Net profit for the first quarter was 627m yuan ($91m), down from 1.24bn yuan in the same period last year. Full-year 2008 net profits had fallen 85 per cent to Rmb656m. The quarterly profits reversed fourth-quarter losses, but SAIC said the outlook for the full year "is not optimistic with lots of uncertainties ahead."
The carmaker said it expected to sell 1.8m vehicles this year, down from 1.83m in 2008. SAIC said it expected the China vehicle market also to be flat this year, at 9.35m vehicles, well below a government target of 10m vehicles.
SAIC's comments, which came as the Shanghai motor show ended on Tuesday, contrasted with more optimistic forecasts from several foreign carmakers, including SAIC's joint-venture partner, General Motors. The US carmaker said recently that it expected the China vehicle market to grow by 5 to 10 per cent this year.

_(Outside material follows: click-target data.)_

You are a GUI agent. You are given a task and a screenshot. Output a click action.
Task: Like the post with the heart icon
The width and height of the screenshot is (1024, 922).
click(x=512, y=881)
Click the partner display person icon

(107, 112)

GM and Volkswagen, SAIC's other foreign joint- venture partner, both reported unexpectedly strong vehicle sales in the first quarter. SAIC also makes MG own-brand cars after acquiring brands and technology from MG Rover.
Sales of passenger vehicles in China in March rose 10 per cent from a year earlier, and total vehicle sales reached a record. The vehicle market was boosted strongly in the first quarter by government tax cuts for small cars and subsidies for rural buyers.
JD Power, the car consultancy, recently revised its forecast for China passenger car sales upward by about five percentage points, due to strong first-quarter sales, but the consultancy is still expecting only low single-digit growth this year.
Motor industry analysts and car companies are divided over whether the China car market has bottomed out, and whether strong sales can be sustained throughout the year.
Yao Hongguang, a motor industry analyst at United Securities, said the fall in SAIC's 2008 profit was not unexpected given the sensitivity of the Chinese motor industry to the economic downturn at the end of last year.
SAIC spent heavily last year on developing own brand cars, sales of which rose four-fold to 18,000 last year. Mr Yao said SAIC's 2008 earnings were also hit by provisions made for its South Korean subsidiary Ssangyong Motor, which is now under court receivership.